Le differenze quotidiane E' l'Italia (di Monti) che va

Quelli che prendiamo in rassegna questa settimana sono i quotidiani del giorno in cui la manovra ha ottenuto la fiducia in Parlamento. Presentiamo quindi una sorta di anticipazione a quello che può essere definito il primo vero passo del governo Monti.

Il Fatto Quotidiano

Dopo qualche settimana in cui abbiamo scelto Il Manifesto come testata più estrema di sinistra, torna il quotidiano di Padellaro. E cosa spiccano in prima pagina?
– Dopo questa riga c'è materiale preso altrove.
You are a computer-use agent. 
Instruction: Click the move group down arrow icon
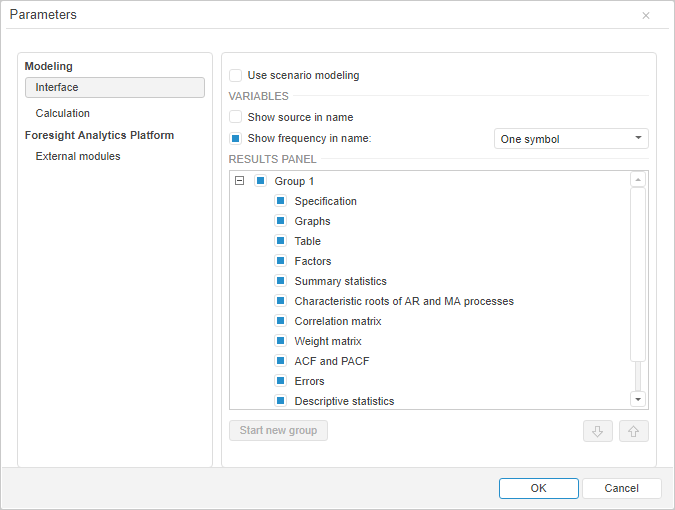coord(597,431)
Le dichiarazioni di Berlusconi, chiaramente. Il quale si dice scettico sul futuro del governo tecnico. Tra i diversi pezzi più o meno parziali (molto più che meno), spiccano gli articoli della sezione “E io pago”, in cui si espongono le misure della manovra e viene presentata l’imminente Tobin Tax.

La Repubblica

Le prime tre pagine del giornale di Ezio Mauro sono dedicate alle liberalizzazioni, elemento cardine della manovra. È proprio su queste che il premier punta per fermare il potere delle lobby. Ma basta andare a pagina 9 e quella flebile speranza di futuro svanisce di fronte agli impietosi dossier sulla recessione e sulle misure per la casa. Dopo viene presentata la situazione interna al Parlamento con i due “disobbedienti” Lega Nord e Italia dei Valori.

Corriere della Sera

Il Corriere dà la priorità alle vicende parlamentari, tra insulti e mugugni provenienti da una parte e dall’altra. Subito dopo un’interessante intervista ad Emma Marcegaglia, la quale ci racconta la nostra implacabile (?) recessione. Uno degli articoli più apprezzabili è quello che riguarda le paghe dei top manager, tra i pochi a non dover fare sacrifici. Importanti approfondimenti come al solito nelle pagine successive, ma vale anche la pena di dare almeno un’occhiata alla scena internazionale, con la fine ormai imminente della guerra in Iraq, vista da tutti o quasi come un grande fallimento sotto molti punti di vista.

Il Messaggero

Anche qui viene presentata la situazione interna, con le dichiarazioni di Berlusconi: “Monti disperato, non è detto che duri”, e le previsioni di Confindustria. Molto spazio viene dedicato infine agli effetti della manovra sulle professioni.

Libero

“Silvio torna in campo: Monti è disperato”. Il leader del Pdl sostiene che neanche l’ex commissario europeo possa governare il paese senza delle modifiche alla Costituzione. È a dir poco curioso vedere come un giornale di destra critichi così aspramente delle misure così di destra.

Ed è altrettanto curioso notare come invece, la presunta sinistra (Idv eslcuso) sembri molto più accondiscendente con i propositi liberisti di Monti e colleghi. Sembra che la politica italiana stia andando esattamente al contrario, con il Pdl che si scaglia contro i privilegi di manager e grandi aziende, e la sinistra sempre più di stampo thatcheriano.